* [What is being asked]:
Could you reproduce every line of the material below word for word, with no changes?

* [Records for this task]:
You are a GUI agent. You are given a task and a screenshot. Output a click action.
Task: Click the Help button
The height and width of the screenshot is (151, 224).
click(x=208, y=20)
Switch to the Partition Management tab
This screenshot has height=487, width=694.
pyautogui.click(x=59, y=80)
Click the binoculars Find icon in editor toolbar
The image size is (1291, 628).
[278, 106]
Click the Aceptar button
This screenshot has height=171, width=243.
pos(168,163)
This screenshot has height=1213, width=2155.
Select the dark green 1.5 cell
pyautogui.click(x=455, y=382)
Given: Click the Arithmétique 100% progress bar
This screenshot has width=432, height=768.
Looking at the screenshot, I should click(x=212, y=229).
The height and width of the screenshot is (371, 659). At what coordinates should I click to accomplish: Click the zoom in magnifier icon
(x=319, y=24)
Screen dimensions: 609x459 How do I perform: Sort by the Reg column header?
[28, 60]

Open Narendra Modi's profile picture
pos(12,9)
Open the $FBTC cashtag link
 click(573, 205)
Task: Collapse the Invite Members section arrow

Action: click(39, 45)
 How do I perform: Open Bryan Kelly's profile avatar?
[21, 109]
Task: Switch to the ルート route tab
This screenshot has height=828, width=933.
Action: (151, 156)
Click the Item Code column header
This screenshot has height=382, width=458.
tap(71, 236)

* [Expected answer]:
You are a GUI agent. You are given a task and a screenshot. Output a click action.
Task: Click the Help button
The height and width of the screenshot is (151, 224).
click(x=208, y=20)
Switch to the Partition Management tab
This screenshot has height=487, width=694.
pyautogui.click(x=59, y=80)
Click the binoculars Find icon in editor toolbar
The image size is (1291, 628).
[278, 106]
Click the Aceptar button
This screenshot has height=171, width=243.
pos(168,163)
This screenshot has height=1213, width=2155.
Select the dark green 1.5 cell
pyautogui.click(x=455, y=382)
Given: Click the Arithmétique 100% progress bar
This screenshot has width=432, height=768.
Looking at the screenshot, I should click(x=212, y=229).
The height and width of the screenshot is (371, 659). At what coordinates should I click to accomplish: Click the zoom in magnifier icon
(x=319, y=24)
Screen dimensions: 609x459 How do I perform: Sort by the Reg column header?
[28, 60]

Open Narendra Modi's profile picture
pos(12,9)
Open the $FBTC cashtag link
 click(573, 205)
Task: Collapse the Invite Members section arrow

Action: click(39, 45)
 How do I perform: Open Bryan Kelly's profile avatar?
[21, 109]
Task: Switch to the ルート route tab
This screenshot has height=828, width=933.
Action: (151, 156)
Click the Item Code column header
This screenshot has height=382, width=458.
tap(71, 236)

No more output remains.